Sampled values (SV) uses a multicast communication mechanism for the transmission of sampled current and voltage measured values from instrument transformers through the communication network. They are published by the MU (or PIU) interfacing with the secondary analog signals from CTs and VTs.
A conventional transformer protection relay is hardwired directly to both CTs on the high-voltage and low-voltage sides of the transformer. The relay is also hardwired directly to the breaker auxiliary contacts and trip coil. Figure 5 shows how this same transformer protection IED is implemented in a digital substation. The XMFR1_IED performs the protection functionality, but digital interfaces are built through the exchange of GOOSE and SV with the respective PIU. It measures currents from all CTs via SV subscription from multiple PIUs and sends a trip command via a GOOSE message to the PIU.
If breaker status is needed, it is acquired via GOOSE subscription to the message published by the PIU. A GOOSE subscription example is illustrated in Figure 6.
A trip GOOSE published by the IED is illustrated in Figure 7.
SCL Configuration Files
The IEC 61850 standard specifies a common, vendor-independent configuration concept. The machine-readable configuration information in an XML-based standardized format called system configuration language (SCL) is used in this process. Its main purpose is to allow the exchange of communication system configuration data between different configuration and testing tools in a compatible way.
The two main types of SCL files used by testing tools are:
- Substation configuration description (SCD) contains all configured IEDs of a project, their data, communication configuration, and all IEC 61850 aspects for a given system. This file is created by the system configuration tool (SCT).
- Configured IED description (CID) contains a subset of the SCD file with all information related to one specific IED.
The SCD file is the ultimate file resulting from a completed IEC 61850 system design. The SCD file is used by engineering tools and for documentation purposes, as well as by testing tools (example in Figure 8). More details are available in Carvalheira and A. Klien. When commissioning and testing an IEC 61850 digital substation, the SCD file should be part of the documentation package provided to the testing group along with other documents such as single-line diagrams and functional drawings.

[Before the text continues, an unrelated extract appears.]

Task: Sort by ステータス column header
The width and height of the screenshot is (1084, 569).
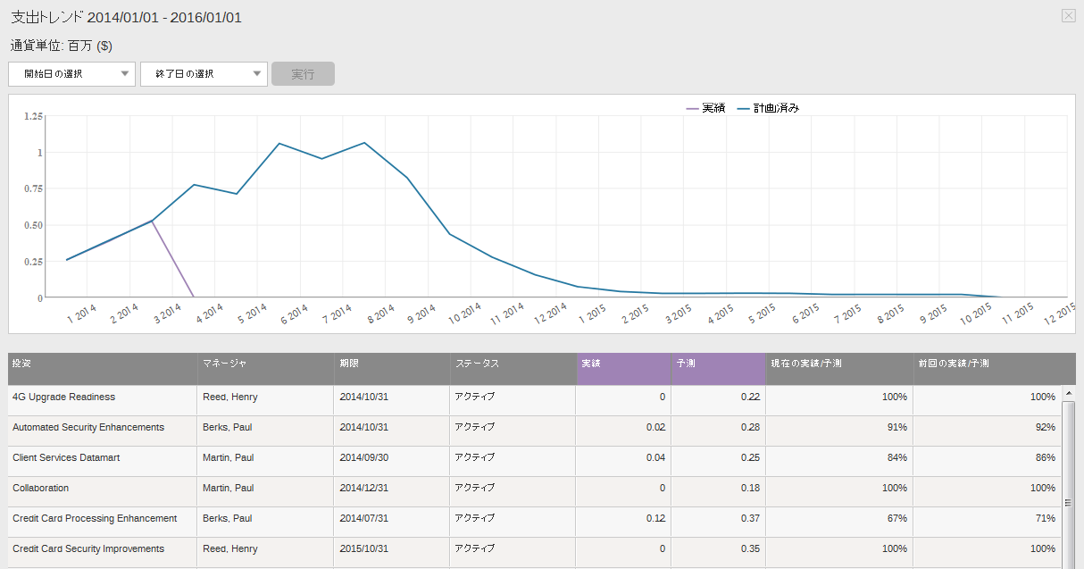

PROTECTION TESTING STRATEGY
When defining the test procedures to validate protection relays and schemes, we must define which equipment will be part of the test. If the entire system is to be tested together, this could be accomplished by using primary injection to CTs and VTs to simulate fault scenarios and observe breaker operations to assess the system response. For testing protection relays, this approach is not entirely feasible, as it would require simultaneous primary injection in multiple CTs/VTs.
Another option is to use secondary injection to the MU and PIU. The test set would have hardwired interfaces only to the MU/PIU; therefore, this test is performed very similarly to conventional substations. Even though this seems to be an attractive option, this approach poses many challenges. The MU cabinet is typically located in the substation yard and for many test cases (e.g., a transformer differential relay), simultaneous injection to multiple MUs is required. When on-site during commissioning where multiple groups are working to install and wire the PIU cubicles in the substation yard, it is challenging to get all equipment available altogether. This test would only be possible at the very end of the installation; therefore, it is difficult to plan and it is not time efficient. For maintenance, it is also common that only the IED is taken out of service while the PIU is kept in service.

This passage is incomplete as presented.